**CHALLENGE**.
Can you recast the entries below as a Markdown table with a "Row" column for the row number and a "Line" column for each line, leaving out blank lines?
>>
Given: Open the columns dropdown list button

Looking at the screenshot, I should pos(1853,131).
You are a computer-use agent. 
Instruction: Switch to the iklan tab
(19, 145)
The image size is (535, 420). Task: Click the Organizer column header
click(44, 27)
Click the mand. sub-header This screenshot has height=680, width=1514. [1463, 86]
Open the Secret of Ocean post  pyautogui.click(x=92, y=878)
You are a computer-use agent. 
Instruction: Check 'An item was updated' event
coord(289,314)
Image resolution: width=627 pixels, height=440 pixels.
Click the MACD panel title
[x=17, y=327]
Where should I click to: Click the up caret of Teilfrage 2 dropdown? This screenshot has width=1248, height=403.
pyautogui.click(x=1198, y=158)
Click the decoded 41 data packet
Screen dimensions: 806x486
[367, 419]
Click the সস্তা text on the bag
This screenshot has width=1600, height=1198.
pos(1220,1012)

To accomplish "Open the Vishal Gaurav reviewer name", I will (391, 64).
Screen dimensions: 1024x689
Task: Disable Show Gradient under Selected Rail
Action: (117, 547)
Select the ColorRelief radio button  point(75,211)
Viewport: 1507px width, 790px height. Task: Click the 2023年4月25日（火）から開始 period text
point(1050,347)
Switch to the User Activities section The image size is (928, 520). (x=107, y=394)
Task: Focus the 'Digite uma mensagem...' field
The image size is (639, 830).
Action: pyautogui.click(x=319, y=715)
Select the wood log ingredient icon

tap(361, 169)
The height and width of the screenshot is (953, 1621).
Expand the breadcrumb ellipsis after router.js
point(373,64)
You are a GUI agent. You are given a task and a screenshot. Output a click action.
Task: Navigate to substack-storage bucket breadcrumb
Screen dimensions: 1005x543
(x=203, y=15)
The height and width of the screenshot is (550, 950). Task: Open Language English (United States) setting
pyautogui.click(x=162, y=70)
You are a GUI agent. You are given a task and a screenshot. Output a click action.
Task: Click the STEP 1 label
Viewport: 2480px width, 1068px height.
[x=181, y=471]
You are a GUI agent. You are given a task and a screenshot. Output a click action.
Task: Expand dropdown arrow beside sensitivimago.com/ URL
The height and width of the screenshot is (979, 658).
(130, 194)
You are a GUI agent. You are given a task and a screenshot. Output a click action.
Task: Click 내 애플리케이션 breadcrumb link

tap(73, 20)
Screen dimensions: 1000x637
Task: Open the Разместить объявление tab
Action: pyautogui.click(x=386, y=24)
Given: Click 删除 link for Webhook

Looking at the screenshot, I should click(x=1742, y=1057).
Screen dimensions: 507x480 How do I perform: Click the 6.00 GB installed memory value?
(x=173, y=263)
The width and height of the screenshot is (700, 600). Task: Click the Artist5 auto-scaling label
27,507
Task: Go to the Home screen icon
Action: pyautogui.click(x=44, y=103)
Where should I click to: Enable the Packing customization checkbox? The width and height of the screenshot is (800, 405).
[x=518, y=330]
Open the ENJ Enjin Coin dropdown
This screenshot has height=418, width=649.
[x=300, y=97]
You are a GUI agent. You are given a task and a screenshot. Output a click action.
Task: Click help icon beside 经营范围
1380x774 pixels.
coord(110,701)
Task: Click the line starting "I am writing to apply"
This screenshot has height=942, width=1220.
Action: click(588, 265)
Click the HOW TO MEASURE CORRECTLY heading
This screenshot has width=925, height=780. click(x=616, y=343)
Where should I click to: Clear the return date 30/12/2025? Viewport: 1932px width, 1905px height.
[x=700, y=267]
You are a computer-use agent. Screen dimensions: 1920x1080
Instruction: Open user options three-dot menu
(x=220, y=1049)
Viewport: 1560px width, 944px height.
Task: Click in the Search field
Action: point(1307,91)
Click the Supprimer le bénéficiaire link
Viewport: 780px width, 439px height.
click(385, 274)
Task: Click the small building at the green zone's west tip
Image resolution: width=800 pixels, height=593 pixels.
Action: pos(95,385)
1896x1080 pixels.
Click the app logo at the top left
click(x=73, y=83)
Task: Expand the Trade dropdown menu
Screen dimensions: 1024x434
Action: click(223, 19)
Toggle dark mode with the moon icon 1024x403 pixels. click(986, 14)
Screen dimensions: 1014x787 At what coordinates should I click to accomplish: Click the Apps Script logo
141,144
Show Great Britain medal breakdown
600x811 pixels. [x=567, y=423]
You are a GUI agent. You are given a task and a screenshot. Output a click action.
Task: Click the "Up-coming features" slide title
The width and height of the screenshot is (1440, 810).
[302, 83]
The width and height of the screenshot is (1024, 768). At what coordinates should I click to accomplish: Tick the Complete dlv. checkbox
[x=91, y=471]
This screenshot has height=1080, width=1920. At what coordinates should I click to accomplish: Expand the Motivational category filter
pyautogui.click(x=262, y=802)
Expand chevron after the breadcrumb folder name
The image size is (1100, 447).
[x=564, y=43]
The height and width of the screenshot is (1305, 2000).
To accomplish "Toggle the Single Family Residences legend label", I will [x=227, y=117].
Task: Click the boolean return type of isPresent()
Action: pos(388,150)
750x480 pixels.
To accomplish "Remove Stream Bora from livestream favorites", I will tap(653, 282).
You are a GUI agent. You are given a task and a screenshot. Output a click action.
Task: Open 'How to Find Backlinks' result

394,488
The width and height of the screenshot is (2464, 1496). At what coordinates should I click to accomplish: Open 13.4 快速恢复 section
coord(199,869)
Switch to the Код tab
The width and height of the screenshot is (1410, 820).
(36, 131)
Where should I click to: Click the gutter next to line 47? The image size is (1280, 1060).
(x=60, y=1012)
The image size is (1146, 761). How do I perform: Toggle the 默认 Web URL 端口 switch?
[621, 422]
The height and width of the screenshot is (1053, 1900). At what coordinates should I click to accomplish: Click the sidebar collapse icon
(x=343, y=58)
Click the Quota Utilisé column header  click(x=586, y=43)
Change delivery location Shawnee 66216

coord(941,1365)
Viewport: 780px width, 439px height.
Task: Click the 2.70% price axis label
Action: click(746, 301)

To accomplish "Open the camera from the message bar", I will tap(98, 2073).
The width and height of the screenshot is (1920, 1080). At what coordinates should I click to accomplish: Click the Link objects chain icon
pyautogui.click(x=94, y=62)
<<
**EXERCISE SOLUTION**.
| Row | Line |
|---|---|
| 1 | Given: Open the columns dropdown list button |
| 2 | Looking at the screenshot, I should pos(1853,131). |
| 3 | You are a computer-use agent.  |
| 4 | Instruction: Switch to the iklan tab |
| 5 | (19, 145) |
| 6 | The image size is (535, 420). Task: Click the Organizer column header |
| 7 | click(44, 27) |
| 8 | Click the mand. sub-header This screenshot has height=680, width=1514. [1463, 86] |
| 9 | Open the Secret of Ocean post  pyautogui.click(x=92, y=878) |
| 10 | You are a computer-use agent.  |
| 11 | Instruction: Check 'An item was updated' event |
| 12 | coord(289,314) |
| 13 | Image resolution: width=627 pixels, height=440 pixels. |
| 14 | Click the MACD panel title |
| 15 | [x=17, y=327] |
| 16 | Where should I click to: Click the up caret of Teilfrage 2 dropdown? This screenshot has width=1248, height=403. |
| 17 | pyautogui.click(x=1198, y=158) |
| 18 | Click the decoded 41 data packet |
| 19 | Screen dimensions: 806x486 |
| 20 | [367, 419] |
| 21 | Click the সস্তা text on the bag |
| 22 | This screenshot has width=1600, height=1198. |
| 23 | pos(1220,1012) |
| 24 | To accomplish "Open the Vishal Gaurav reviewer name", I will (391, 64). |
| 25 | Screen dimensions: 1024x689 |
| 26 | Task: Disable Show Gradient under Selected Rail |
| 27 | Action: (117, 547) |
| 28 | Select the ColorRelief radio button  point(75,211) |
| 29 | Viewport: 1507px width, 790px height. Task: Click the 2023年4月25日（火）から開始 period text |
| 30 | point(1050,347) |
| 31 | Switch to the User Activities section The image size is (928, 520). (x=107, y=394) |
| 32 | Task: Focus the 'Digite uma mensagem...' field |
| 33 | The image size is (639, 830). |
| 34 | Action: pyautogui.click(x=319, y=715) |
| 35 | Select the wood log ingredient icon |
| 36 | tap(361, 169) |
| 37 | The height and width of the screenshot is (953, 1621). |
| 38 | Expand the breadcrumb ellipsis after router.js |
| 39 | point(373,64) |
| 40 | You are a GUI agent. You are given a task and a screenshot. Output a click action. |
| 41 | Task: Navigate to substack-storage bucket breadcrumb |
| 42 | Screen dimensions: 1005x543 |
| 43 | (x=203, y=15) |
| 44 | The height and width of the screenshot is (550, 950). Task: Open Language English (United States) setting |
| 45 | pyautogui.click(x=162, y=70) |
| 46 | You are a GUI agent. You are given a task and a screenshot. Output a click action. |
| 47 | Task: Click the STEP 1 label |
| 48 | Viewport: 2480px width, 1068px height. |
| 49 | [x=181, y=471] |
| 50 | You are a GUI agent. You are given a task and a screenshot. Output a click action. |
| 51 | Task: Expand dropdown arrow beside sensitivimago.com/ URL |
| 52 | The height and width of the screenshot is (979, 658). |
| 53 | (130, 194) |
| 54 | You are a GUI agent. You are given a task and a screenshot. Output a click action. |
| 55 | Task: Click 내 애플리케이션 breadcrumb link |
| 56 | tap(73, 20) |
| 57 | Screen dimensions: 1000x637 |
| 58 | Task: Open the Разместить объявление tab |
| 59 | Action: pyautogui.click(x=386, y=24) |
| 60 | Given: Click 删除 link for Webhook |
| 61 | Looking at the screenshot, I should click(x=1742, y=1057). |
| 62 | Screen dimensions: 507x480 How do I perform: Click the 6.00 GB installed memory value? |
| 63 | (x=173, y=263) |
| 64 | The width and height of the screenshot is (700, 600). Task: Click the Artist5 auto-scaling label |
| 65 | 27,507 |
| 66 | Task: Go to the Home screen icon |
| 67 | Action: pyautogui.click(x=44, y=103) |
| 68 | Where should I click to: Enable the Packing customization checkbox? The width and height of the screenshot is (800, 405). |
| 69 | [x=518, y=330] |
| 70 | Open the ENJ Enjin Coin dropdown |
| 71 | This screenshot has height=418, width=649. |
| 72 | [x=300, y=97] |
| 73 | You are a GUI agent. You are given a task and a screenshot. Output a click action. |
| 74 | Task: Click help icon beside 经营范围 |
| 75 | 1380x774 pixels. |
| 76 | coord(110,701) |
| 77 | Task: Click the line starting "I am writing to apply" |
| 78 | This screenshot has height=942, width=1220. |
| 79 | Action: click(588, 265) |
| 80 | Click the HOW TO MEASURE CORRECTLY heading |
| 81 | This screenshot has width=925, height=780. click(x=616, y=343) |
| 82 | Where should I click to: Clear the return date 30/12/2025? Viewport: 1932px width, 1905px height. |
| 83 | [x=700, y=267] |
| 84 | You are a computer-use agent. Screen dimensions: 1920x1080 |
| 85 | Instruction: Open user options three-dot menu |
| 86 | (x=220, y=1049) |
| 87 | Viewport: 1560px width, 944px height. |
| 88 | Task: Click in the Search field |
| 89 | Action: point(1307,91) |
| 90 | Click the Supprimer le bénéficiaire link |
| 91 | Viewport: 780px width, 439px height. |
| 92 | click(385, 274) |
| 93 | Task: Click the small building at the green zone's west tip |
| 94 | Image resolution: width=800 pixels, height=593 pixels. |
| 95 | Action: pos(95,385) |
| 96 | 1896x1080 pixels. |
| 97 | Click the app logo at the top left |
| 98 | click(x=73, y=83) |
| 99 | Task: Expand the Trade dropdown menu |
| 100 | Screen dimensions: 1024x434 |
| 101 | Action: click(223, 19) |
| 102 | Toggle dark mode with the moon icon 1024x403 pixels. click(986, 14) |
| 103 | Screen dimensions: 1014x787 At what coordinates should I click to accomplish: Click the Apps Script logo |
| 104 | 141,144 |
| 105 | Show Great Britain medal breakdown |
| 106 | 600x811 pixels. [x=567, y=423] |
| 107 | You are a GUI agent. You are given a task and a screenshot. Output a click action. |
| 108 | Task: Click the "Up-coming features" slide title |
| 109 | The width and height of the screenshot is (1440, 810). |
| 110 | [302, 83] |
| 111 | The width and height of the screenshot is (1024, 768). At what coordinates should I click to accomplish: Tick the Complete dlv. checkbox |
| 112 | [x=91, y=471] |
| 113 | This screenshot has height=1080, width=1920. At what coordinates should I click to accomplish: Expand the Motivational category filter |
| 114 | pyautogui.click(x=262, y=802) |
| 115 | Expand chevron after the breadcrumb folder name |
| 116 | The image size is (1100, 447). |
| 117 | [x=564, y=43] |
| 118 | The height and width of the screenshot is (1305, 2000). |
| 119 | To accomplish "Toggle the Single Family Residences legend label", I will [x=227, y=117]. |
| 120 | Task: Click the boolean return type of isPresent() |
| 121 | Action: pos(388,150) |
| 122 | 750x480 pixels. |
| 123 | To accomplish "Remove Stream Bora from livestream favorites", I will tap(653, 282). |
| 124 | You are a GUI agent. You are given a task and a screenshot. Output a click action. |
| 125 | Task: Open 'How to Find Backlinks' result |
| 126 | 394,488 |
| 127 | The width and height of the screenshot is (2464, 1496). At what coordinates should I click to accomplish: Open 13.4 快速恢复 section |
| 128 | coord(199,869) |
| 129 | Switch to the Код tab |
| 130 | The width and height of the screenshot is (1410, 820). |
| 131 | (36, 131) |
| 132 | Where should I click to: Click the gutter next to line 47? The image size is (1280, 1060). |
| 133 | (x=60, y=1012) |
| 134 | The image size is (1146, 761). How do I perform: Toggle the 默认 Web URL 端口 switch? |
| 135 | [621, 422] |
| 136 | The height and width of the screenshot is (1053, 1900). At what coordinates should I click to accomplish: Click the sidebar collapse icon |
| 137 | (x=343, y=58) |
| 138 | Click the Quota Utilisé column header  click(x=586, y=43) |
| 139 | Change delivery location Shawnee 66216 |
| 140 | coord(941,1365) |
| 141 | Viewport: 780px width, 439px height. |
| 142 | Task: Click the 2.70% price axis label |
| 143 | Action: click(746, 301) |
| 144 | To accomplish "Open the camera from the message bar", I will tap(98, 2073). |
| 145 | The width and height of the screenshot is (1920, 1080). At what coordinates should I click to accomplish: Click the Link objects chain icon |
| 146 | pyautogui.click(x=94, y=62) |